We need to mention one more point about K-PREP reading, and this applies at all grade levels. As was the case with the state’s now defunct KIRIS and CATS KCCT assessments, Kentucky’s educators continued to read the new K-PREP assessments to undoubtedly significant, though currently unreported, numbers of our students with learning disabilities in the 2012 K-PREP. This practice inflates all reading scores for Kentucky.

As a consequence of the reading accommodation use in Kentucky, all of Kentucky’s reading scores from the NAEP from 1998 onward are also inflated, though by a somewhat different mechanism. In the case of NAEP, Kentucky’s students with disabilities have been excluded at very high rates compared to most other states because it is not permissible to read this federal assessment to such students. When significantly more students who are, as a group, going to score relatively low get excluded, instead, the resulting score is inflated.
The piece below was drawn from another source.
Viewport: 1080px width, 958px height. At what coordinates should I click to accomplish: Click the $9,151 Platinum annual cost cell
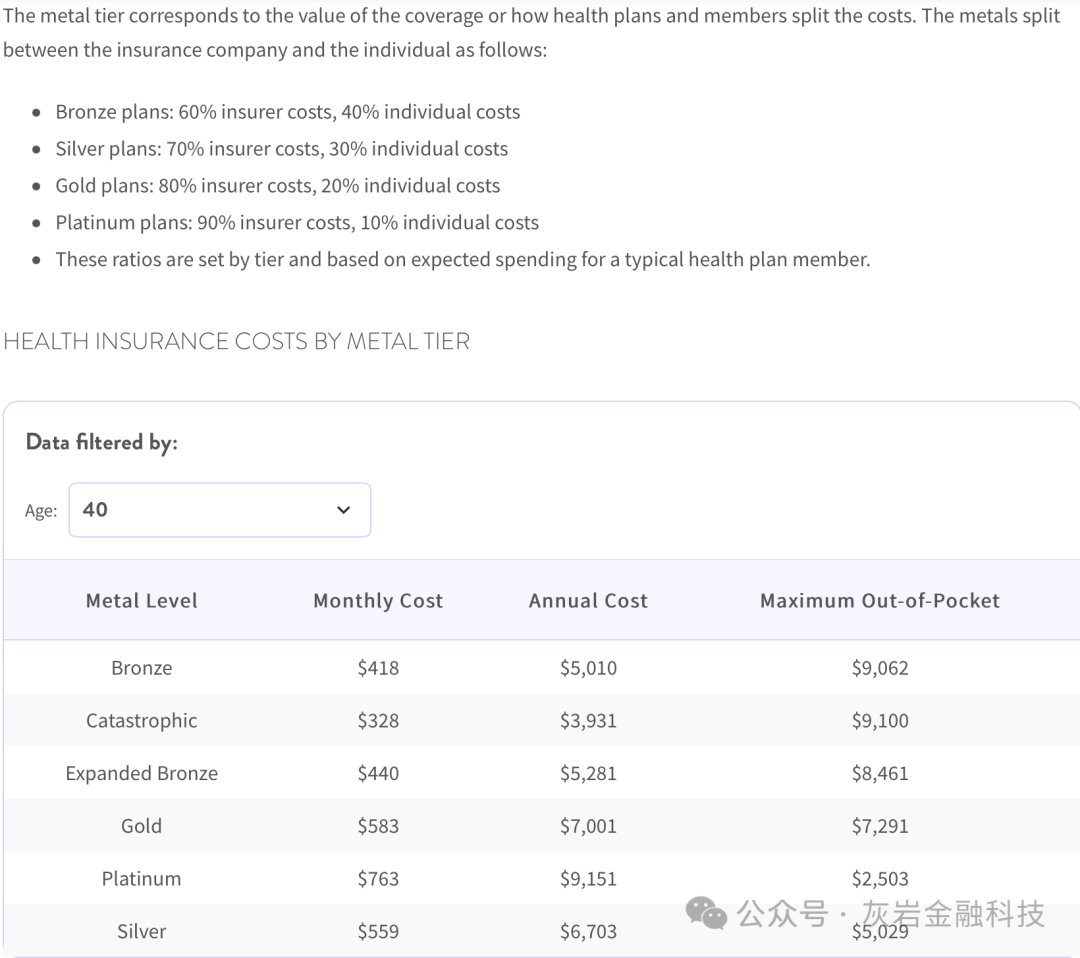tap(588, 879)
This situation is well discussed in other Bluegrass Policy Blog items – search with the term “exclusion” to locate them.

As a note, around 80 percent of the states in this country do not allow state reading assessments to be read to students.

Data Sources:

EXPLORE Benchmark Scores Excel Spreadsheet from Kentucky Department of Education

NAEP Data Explorer, Accessed 30Oct12

K-PREP Proficiency Rates – 2011-2012 Achievement State Grade report received by e-mail from KDE. Should be available on line soon.

CATS KCCT Scores – “2010-2011 Interim Performance Report, State,” Kentucky Department of Education, Frankfort, KY. May no longer be on line.